## What you are asked to do
Copy every line in the listing that contains "sidebar".

*****

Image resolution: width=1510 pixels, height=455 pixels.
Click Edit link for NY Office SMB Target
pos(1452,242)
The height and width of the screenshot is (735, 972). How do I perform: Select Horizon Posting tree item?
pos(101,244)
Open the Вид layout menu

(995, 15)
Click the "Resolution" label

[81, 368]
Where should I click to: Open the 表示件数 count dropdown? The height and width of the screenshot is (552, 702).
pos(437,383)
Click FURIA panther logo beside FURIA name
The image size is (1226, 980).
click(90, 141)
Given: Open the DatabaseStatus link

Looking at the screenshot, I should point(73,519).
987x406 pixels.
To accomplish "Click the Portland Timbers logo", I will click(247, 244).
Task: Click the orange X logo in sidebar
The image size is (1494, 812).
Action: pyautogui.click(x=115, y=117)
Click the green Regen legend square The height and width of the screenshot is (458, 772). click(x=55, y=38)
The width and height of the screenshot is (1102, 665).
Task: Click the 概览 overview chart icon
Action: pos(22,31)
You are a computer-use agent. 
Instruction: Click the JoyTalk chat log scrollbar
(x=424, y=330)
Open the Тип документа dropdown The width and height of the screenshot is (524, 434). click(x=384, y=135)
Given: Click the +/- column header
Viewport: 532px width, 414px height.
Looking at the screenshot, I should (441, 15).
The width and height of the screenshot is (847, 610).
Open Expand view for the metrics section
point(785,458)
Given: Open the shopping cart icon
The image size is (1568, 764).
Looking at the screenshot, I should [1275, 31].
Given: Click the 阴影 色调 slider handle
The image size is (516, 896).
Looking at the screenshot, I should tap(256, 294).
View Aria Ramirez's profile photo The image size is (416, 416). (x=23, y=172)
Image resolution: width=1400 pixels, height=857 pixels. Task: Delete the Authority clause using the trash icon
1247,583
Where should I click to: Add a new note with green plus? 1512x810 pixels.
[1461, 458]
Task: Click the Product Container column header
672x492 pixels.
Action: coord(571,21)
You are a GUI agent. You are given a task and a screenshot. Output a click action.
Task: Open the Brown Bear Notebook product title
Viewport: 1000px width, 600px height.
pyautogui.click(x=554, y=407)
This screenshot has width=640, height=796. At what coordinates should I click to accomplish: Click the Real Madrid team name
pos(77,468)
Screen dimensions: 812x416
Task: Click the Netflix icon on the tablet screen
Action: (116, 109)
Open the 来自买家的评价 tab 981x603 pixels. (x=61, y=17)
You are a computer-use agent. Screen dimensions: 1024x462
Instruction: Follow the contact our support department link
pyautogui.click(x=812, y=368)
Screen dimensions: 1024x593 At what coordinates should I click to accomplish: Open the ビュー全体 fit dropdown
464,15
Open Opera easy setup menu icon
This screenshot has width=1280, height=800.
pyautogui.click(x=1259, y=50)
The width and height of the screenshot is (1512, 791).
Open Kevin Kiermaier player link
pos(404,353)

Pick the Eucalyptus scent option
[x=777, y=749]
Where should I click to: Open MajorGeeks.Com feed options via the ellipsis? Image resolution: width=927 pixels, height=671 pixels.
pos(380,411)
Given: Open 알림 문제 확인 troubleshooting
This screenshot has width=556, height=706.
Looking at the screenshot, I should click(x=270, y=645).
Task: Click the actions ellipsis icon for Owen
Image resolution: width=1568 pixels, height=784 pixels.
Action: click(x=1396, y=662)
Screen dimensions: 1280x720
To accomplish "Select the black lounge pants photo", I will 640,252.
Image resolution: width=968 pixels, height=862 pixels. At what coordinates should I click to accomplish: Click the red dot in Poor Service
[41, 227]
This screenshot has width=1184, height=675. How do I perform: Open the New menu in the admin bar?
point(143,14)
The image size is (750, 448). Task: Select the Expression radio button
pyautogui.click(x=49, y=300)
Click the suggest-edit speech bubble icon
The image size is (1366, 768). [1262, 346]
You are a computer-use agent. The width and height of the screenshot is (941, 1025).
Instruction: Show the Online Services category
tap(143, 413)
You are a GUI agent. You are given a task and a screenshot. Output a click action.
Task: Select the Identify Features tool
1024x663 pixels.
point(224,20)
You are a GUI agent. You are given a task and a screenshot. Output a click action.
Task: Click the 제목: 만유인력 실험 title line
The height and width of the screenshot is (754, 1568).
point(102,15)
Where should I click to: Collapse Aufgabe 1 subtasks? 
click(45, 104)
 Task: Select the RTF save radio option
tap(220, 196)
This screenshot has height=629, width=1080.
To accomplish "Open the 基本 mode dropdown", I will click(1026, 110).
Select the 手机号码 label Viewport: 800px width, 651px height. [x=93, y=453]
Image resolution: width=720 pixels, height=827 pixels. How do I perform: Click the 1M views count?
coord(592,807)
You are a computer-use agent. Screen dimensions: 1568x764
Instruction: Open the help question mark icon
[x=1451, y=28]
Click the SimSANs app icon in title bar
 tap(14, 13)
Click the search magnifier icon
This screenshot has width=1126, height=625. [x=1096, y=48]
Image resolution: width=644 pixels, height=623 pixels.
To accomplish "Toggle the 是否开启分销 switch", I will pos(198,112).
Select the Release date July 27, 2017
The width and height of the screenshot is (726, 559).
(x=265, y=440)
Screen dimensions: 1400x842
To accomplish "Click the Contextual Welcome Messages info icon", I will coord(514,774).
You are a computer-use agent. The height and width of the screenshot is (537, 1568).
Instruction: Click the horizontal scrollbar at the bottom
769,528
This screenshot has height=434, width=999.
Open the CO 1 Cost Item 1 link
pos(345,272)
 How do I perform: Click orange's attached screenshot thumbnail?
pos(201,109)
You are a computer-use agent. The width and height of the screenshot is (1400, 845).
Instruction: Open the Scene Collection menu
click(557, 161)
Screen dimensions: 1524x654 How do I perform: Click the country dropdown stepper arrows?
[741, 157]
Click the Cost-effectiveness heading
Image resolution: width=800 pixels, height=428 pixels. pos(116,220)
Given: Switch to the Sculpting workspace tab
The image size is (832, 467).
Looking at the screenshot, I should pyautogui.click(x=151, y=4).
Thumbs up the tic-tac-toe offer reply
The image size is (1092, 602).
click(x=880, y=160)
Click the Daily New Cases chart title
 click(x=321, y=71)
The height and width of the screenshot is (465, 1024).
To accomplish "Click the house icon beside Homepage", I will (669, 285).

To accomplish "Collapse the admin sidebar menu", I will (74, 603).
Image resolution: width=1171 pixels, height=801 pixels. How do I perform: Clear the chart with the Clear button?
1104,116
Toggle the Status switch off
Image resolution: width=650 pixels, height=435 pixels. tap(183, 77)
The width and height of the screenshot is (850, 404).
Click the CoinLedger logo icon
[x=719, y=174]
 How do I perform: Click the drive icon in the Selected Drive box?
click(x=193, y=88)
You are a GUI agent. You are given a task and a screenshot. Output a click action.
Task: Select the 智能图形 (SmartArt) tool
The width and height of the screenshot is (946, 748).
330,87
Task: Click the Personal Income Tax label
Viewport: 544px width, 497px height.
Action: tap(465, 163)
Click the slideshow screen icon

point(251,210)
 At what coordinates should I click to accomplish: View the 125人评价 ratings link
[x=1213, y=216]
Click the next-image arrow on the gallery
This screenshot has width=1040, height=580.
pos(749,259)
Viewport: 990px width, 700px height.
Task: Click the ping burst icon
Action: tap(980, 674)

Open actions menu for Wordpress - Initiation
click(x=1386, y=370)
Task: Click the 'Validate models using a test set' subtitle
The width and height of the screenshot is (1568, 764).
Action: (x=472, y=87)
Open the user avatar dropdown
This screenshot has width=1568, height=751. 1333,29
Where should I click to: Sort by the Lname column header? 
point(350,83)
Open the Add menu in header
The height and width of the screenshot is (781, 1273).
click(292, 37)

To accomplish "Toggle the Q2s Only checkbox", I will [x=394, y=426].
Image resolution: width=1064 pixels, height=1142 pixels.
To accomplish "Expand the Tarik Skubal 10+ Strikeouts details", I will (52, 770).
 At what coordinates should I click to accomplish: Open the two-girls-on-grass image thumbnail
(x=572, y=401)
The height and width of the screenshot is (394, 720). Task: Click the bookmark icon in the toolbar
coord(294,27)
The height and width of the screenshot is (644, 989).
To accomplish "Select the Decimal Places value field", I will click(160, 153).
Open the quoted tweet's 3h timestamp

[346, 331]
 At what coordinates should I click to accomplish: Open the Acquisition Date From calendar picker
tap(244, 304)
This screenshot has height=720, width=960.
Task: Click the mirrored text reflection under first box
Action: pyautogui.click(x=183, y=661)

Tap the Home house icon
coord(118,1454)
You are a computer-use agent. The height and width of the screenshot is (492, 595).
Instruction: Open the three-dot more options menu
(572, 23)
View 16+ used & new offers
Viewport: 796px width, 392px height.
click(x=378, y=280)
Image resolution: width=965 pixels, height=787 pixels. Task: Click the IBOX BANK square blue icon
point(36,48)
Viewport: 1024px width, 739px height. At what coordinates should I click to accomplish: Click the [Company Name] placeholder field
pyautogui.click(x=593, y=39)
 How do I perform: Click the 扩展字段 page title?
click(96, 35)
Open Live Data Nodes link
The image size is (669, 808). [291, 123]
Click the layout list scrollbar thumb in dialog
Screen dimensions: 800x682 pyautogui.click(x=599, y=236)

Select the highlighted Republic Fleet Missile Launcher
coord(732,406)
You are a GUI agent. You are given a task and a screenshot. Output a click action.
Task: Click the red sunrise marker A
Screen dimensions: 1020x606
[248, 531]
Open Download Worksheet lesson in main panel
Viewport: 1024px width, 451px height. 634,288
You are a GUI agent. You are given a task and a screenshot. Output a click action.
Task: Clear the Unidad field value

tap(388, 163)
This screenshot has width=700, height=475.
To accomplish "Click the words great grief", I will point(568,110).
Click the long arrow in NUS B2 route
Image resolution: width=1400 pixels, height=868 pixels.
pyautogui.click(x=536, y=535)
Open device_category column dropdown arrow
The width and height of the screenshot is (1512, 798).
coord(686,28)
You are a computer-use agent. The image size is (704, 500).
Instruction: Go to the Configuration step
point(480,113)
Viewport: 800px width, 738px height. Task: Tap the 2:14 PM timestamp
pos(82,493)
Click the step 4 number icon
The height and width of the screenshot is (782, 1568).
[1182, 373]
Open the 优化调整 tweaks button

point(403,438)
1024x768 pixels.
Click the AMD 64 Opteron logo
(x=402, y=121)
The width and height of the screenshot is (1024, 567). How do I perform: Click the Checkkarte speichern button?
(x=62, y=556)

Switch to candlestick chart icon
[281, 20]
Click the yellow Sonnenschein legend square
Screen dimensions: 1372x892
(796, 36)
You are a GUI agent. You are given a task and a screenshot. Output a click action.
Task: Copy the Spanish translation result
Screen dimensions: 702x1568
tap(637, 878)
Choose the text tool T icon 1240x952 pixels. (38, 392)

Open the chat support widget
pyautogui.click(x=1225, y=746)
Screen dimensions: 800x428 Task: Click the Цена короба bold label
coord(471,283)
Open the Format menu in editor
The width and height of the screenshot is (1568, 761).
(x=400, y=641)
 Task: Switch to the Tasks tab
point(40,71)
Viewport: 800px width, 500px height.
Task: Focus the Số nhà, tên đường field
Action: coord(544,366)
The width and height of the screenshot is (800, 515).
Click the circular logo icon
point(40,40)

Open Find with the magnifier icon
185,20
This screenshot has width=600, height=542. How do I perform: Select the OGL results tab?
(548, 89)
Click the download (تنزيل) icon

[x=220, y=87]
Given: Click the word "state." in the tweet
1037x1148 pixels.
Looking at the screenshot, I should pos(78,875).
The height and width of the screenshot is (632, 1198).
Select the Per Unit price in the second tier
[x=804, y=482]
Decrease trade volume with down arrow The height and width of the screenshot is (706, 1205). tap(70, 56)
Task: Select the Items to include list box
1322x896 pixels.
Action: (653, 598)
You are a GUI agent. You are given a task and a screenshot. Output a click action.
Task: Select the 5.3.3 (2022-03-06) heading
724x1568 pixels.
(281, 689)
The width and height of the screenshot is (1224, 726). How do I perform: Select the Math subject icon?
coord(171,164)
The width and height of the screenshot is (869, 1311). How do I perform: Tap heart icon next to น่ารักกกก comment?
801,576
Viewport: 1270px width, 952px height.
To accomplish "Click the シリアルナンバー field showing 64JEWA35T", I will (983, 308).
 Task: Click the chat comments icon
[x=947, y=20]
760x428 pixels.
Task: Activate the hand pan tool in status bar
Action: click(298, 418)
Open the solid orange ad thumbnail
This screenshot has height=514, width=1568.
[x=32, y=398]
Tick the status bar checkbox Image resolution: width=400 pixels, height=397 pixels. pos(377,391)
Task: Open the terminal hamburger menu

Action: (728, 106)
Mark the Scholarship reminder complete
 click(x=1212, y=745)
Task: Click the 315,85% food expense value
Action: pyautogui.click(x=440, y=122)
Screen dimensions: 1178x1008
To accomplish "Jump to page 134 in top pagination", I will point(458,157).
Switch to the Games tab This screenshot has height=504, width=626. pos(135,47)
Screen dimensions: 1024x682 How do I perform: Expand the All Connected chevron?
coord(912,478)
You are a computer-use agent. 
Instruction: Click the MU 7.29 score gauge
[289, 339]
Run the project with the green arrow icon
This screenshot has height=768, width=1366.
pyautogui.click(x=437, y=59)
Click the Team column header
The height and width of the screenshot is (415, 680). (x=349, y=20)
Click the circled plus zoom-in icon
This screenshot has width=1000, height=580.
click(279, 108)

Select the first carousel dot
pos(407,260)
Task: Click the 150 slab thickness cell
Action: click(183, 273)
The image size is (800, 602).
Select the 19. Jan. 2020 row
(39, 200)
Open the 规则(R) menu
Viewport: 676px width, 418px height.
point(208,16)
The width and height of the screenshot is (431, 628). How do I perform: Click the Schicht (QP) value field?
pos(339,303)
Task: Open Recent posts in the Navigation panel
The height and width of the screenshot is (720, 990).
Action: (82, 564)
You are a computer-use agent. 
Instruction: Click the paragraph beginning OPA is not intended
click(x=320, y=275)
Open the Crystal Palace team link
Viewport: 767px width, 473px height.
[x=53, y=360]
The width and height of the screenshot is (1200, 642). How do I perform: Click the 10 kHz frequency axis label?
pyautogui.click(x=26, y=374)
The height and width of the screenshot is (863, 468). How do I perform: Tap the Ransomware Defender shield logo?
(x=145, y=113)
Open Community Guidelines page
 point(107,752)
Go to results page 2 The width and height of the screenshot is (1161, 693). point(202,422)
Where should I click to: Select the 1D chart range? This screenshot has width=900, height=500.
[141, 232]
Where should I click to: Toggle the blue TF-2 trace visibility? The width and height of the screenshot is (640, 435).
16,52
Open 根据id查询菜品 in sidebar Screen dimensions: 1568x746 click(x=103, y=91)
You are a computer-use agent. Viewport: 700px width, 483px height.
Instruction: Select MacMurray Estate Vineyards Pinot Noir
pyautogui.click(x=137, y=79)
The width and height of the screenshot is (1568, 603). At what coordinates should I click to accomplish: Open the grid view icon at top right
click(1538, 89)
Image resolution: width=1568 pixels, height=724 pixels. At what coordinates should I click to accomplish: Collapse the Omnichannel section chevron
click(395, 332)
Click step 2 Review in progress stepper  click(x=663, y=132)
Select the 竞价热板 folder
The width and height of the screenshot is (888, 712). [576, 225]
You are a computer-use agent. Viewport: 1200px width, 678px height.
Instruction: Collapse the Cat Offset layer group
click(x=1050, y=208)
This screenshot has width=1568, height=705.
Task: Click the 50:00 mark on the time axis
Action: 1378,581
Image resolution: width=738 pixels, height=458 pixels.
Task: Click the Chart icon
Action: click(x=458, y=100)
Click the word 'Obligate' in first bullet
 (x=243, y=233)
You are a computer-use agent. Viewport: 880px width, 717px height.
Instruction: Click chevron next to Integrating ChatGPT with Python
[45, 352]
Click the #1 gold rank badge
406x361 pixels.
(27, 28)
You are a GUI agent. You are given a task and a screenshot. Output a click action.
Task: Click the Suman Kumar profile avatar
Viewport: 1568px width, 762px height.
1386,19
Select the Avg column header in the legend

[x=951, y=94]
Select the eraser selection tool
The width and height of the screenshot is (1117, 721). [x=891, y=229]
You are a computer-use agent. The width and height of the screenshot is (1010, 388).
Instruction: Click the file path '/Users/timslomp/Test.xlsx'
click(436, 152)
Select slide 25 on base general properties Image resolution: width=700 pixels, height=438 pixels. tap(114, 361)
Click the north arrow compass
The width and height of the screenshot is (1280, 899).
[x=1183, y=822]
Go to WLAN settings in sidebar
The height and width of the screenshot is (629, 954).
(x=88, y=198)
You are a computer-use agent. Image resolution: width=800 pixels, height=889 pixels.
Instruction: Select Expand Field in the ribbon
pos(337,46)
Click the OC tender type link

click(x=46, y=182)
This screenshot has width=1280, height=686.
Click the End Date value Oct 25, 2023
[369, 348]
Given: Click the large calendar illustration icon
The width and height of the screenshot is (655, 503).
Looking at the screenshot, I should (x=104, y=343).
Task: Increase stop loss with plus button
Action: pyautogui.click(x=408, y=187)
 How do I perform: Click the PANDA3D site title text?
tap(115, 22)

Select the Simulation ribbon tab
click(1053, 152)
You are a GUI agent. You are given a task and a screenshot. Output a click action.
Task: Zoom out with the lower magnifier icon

*****

## Written solution
Task: Click the orange X logo in sidebar
To accomplish "Collapse the admin sidebar menu", I will (74, 603).
Open 根据id查询菜品 in sidebar Screen dimensions: 1568x746 click(x=103, y=91)
Go to WLAN settings in sidebar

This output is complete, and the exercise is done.